Task statement: Find every line in the records below that holds the word "each" and copy it.

Provided entries:
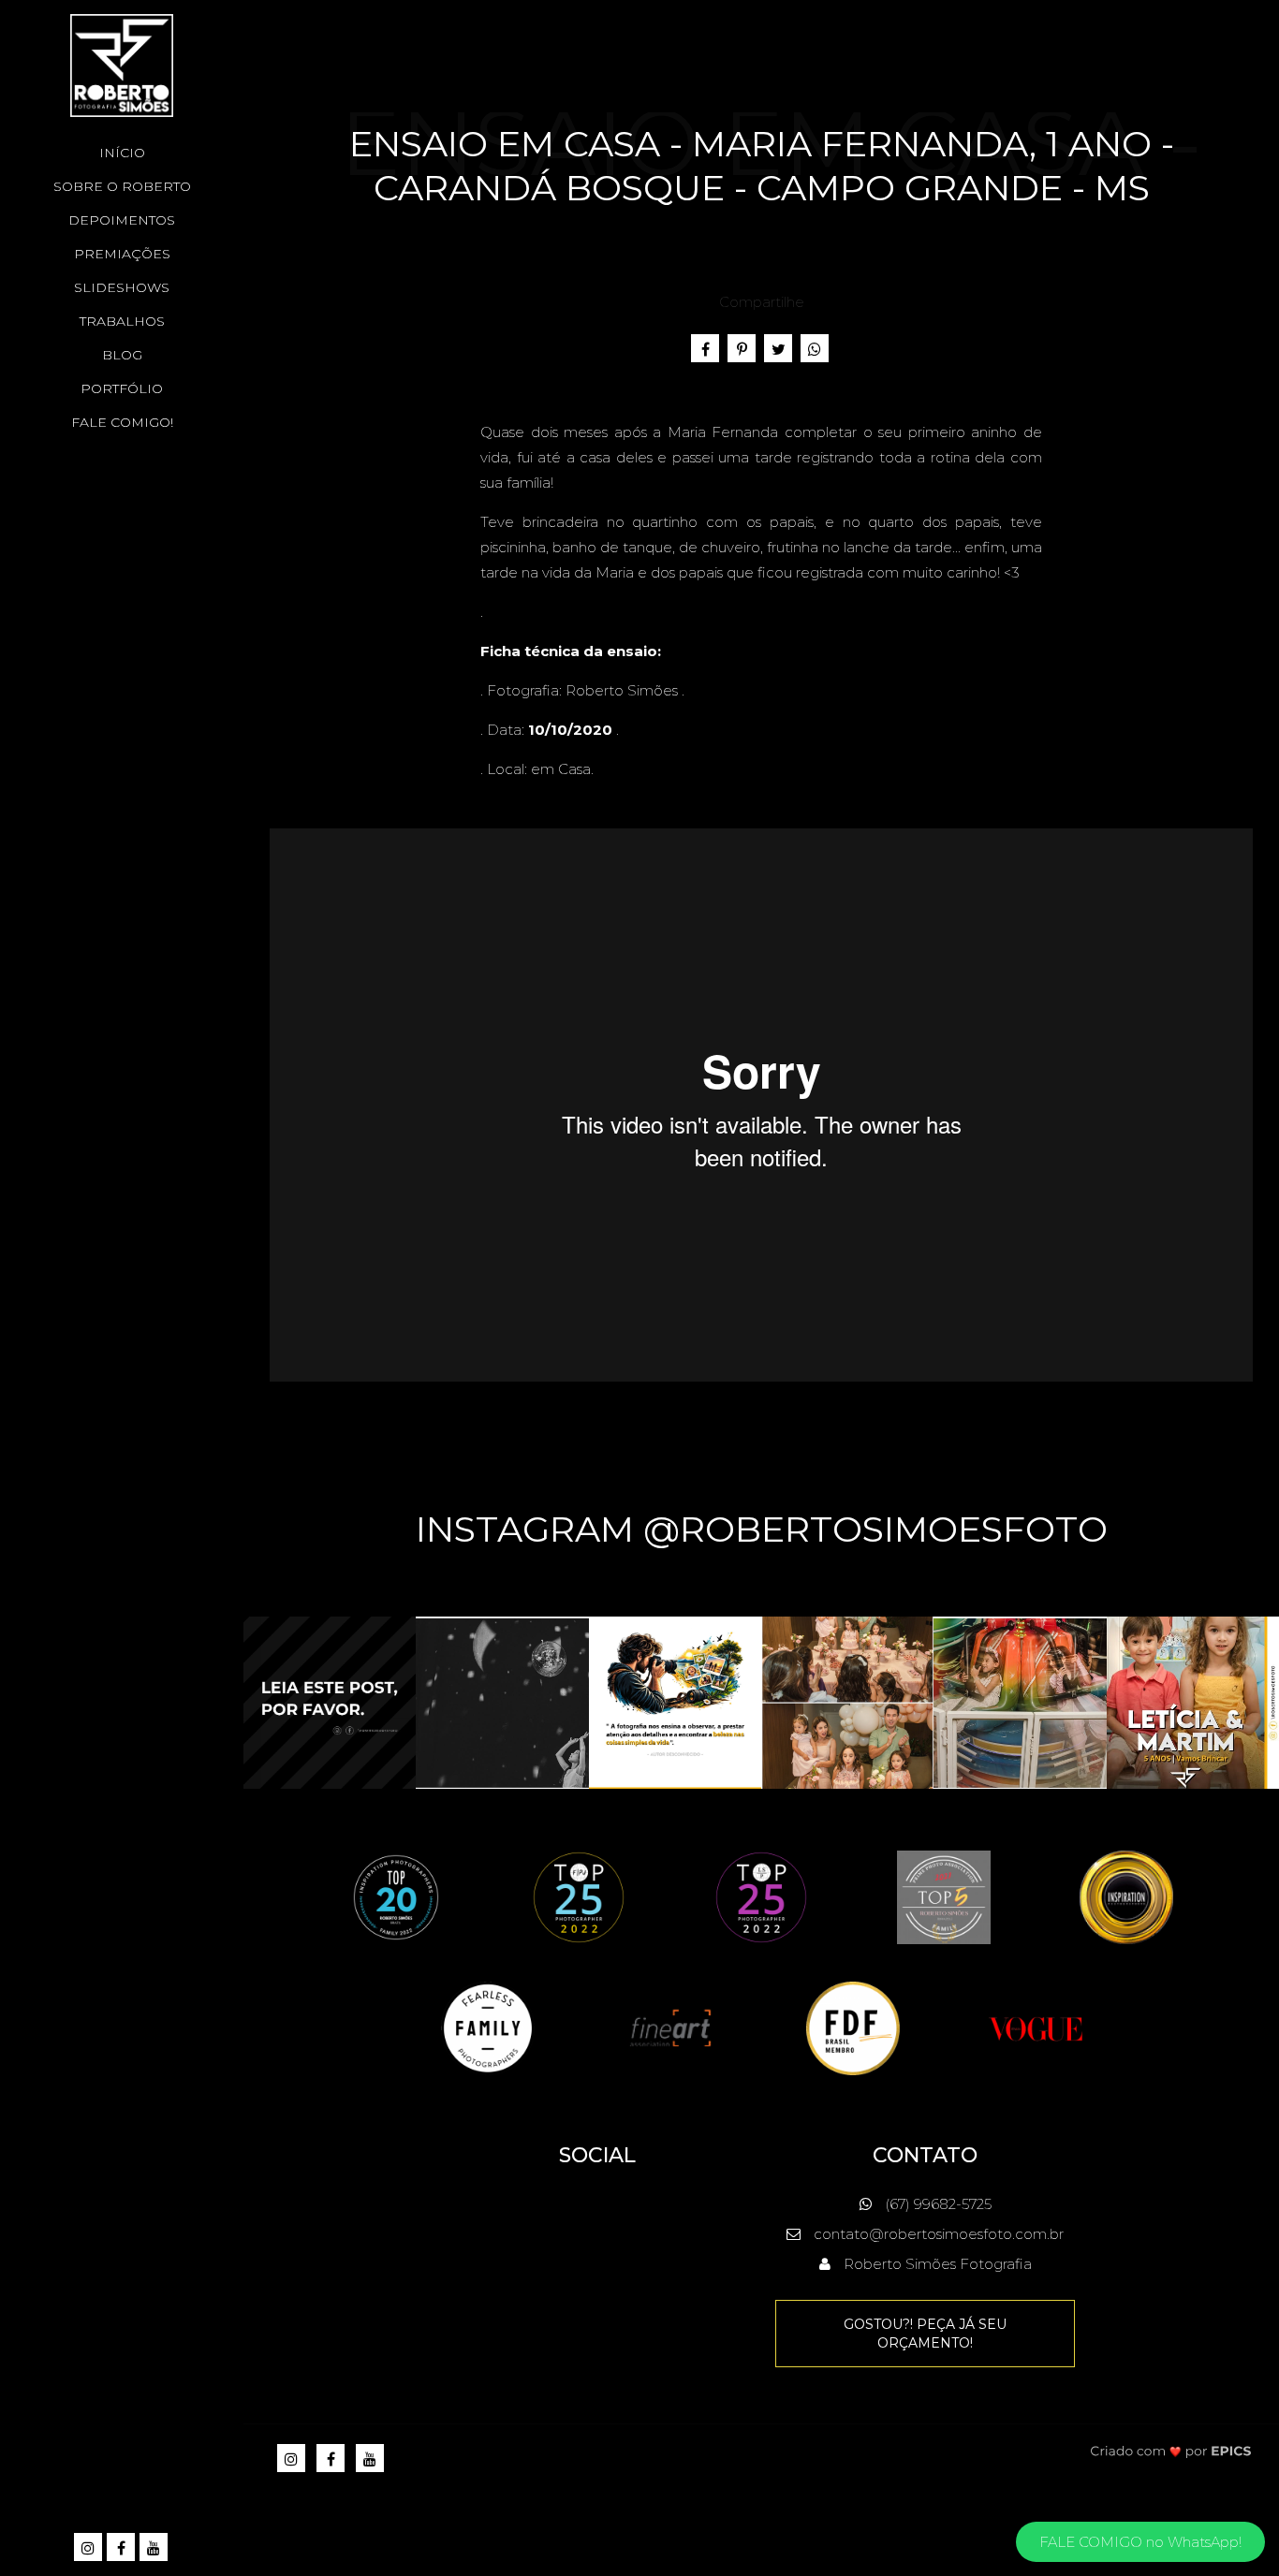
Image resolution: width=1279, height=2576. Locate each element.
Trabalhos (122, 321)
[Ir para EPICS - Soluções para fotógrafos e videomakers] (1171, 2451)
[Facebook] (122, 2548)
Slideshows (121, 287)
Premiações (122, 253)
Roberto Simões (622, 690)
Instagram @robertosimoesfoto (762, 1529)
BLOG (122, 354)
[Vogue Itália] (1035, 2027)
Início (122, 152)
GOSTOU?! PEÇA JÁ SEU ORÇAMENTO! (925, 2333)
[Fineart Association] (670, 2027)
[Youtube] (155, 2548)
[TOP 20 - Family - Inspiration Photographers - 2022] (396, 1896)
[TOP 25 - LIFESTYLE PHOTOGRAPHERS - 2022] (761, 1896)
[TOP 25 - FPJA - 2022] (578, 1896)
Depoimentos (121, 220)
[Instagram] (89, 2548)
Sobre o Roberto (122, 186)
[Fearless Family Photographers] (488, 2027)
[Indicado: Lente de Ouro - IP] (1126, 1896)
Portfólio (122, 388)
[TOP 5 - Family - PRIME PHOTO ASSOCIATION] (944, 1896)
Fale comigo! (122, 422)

* * *

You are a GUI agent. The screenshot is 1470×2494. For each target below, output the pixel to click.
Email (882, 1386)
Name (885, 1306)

Solution for this problem:
Image resolution: width=1279, height=2576. Locate each element.
You are a GUI agent. The screenshot is 1470×2494. For each target below, output the pixel to click.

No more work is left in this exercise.